Acute inflammation is a very important host defense mechanism against infection, disrupted homeostasis or injury, consisting of an initiation phase, followed by a resolution phase. This resolution phase is regulated by a series of specialized pro-resolution lipid mediators (SPMs) produced by human cells called macrophages. If resolution does not work well, acute inflammation progresses to chronic inflammation. Inappropriate biosynthesis of SPMs is associated with chronic inflammation (the secret killer) and a wide variety of human diseases, eg, amyotrophic lateral sclerosis, multiple sclerosis, cancer (COX-2 is overexpressed in most solid tumors and promotes metastasis), asthma, Alzheimer’s and Parkinson’s, cardiovascular disease or even COVID-19. In fact, chronic inflammatory diseases have been recognized as the leading cause of death in the world today, with more than 50% of all deaths attributable to inflammation-related diseases.

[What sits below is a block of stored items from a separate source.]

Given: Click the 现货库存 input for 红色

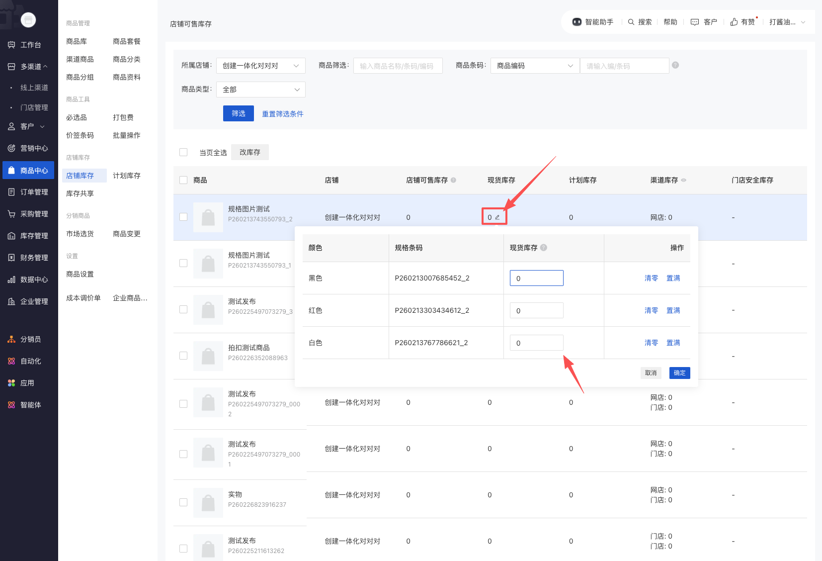Looking at the screenshot, I should 536,310.
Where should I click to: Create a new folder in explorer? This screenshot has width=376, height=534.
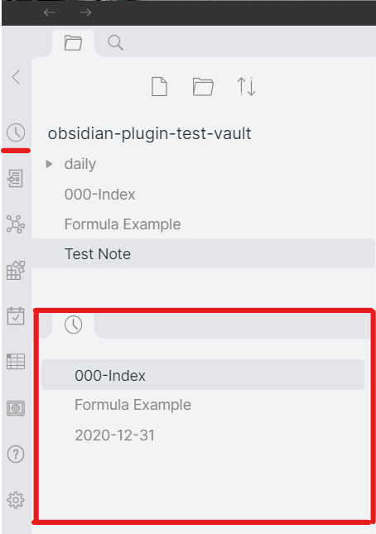(203, 86)
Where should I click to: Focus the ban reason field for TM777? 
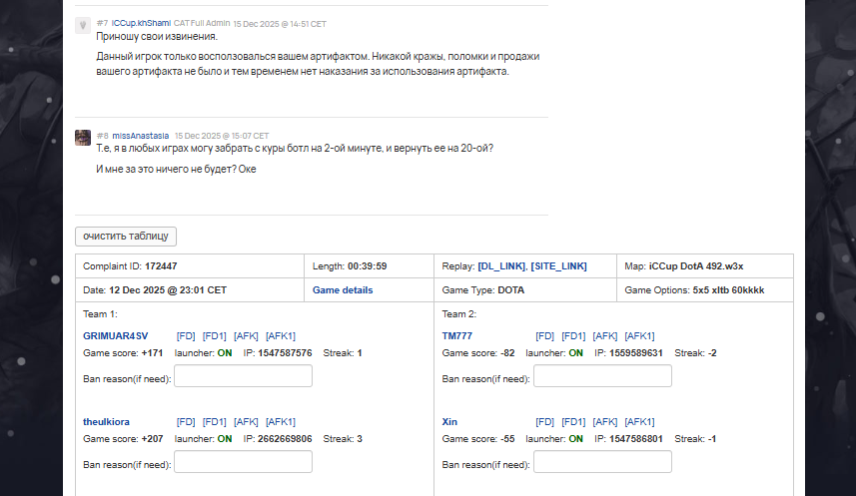pos(602,376)
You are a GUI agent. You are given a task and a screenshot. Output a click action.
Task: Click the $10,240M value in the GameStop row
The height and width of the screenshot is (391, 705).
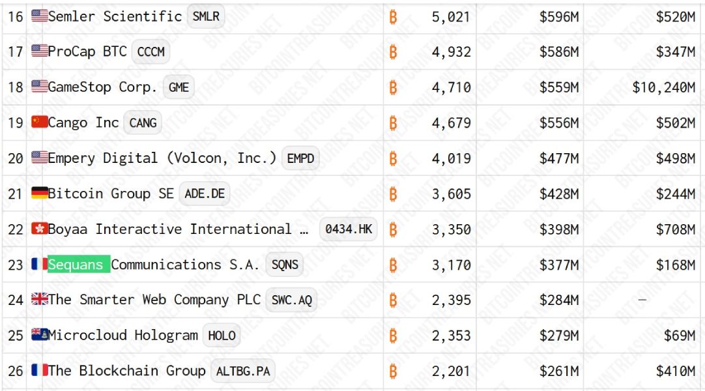click(x=664, y=87)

We are currently using QM/MM (Quantum Mechanics/Molecular Mechanics) and Molecular Dynamics methods for the design (and the design of their biocatalytic production in some cases) of two different types of drugs that can play a particularly important role in the control and treatment of several potentially fatal human diseases: Drugs related to lipoxygenases and cyclooxygenases for diseases of an inflammatory basis, and photoswitch drugs, and their transfer to the productive sector (Biotechnology and Pharmaceutical Industry).
In this contribution I will briefly explain the horizon of application of Theoretical Chemistry in this subject, I will give some concrete examples on which we are working and I will present some results regarding cyclooxygenases, lipoxygenases, the pharmacology of the resolution of inflammation, and multiphoton stimulation of cellular activity in vivo.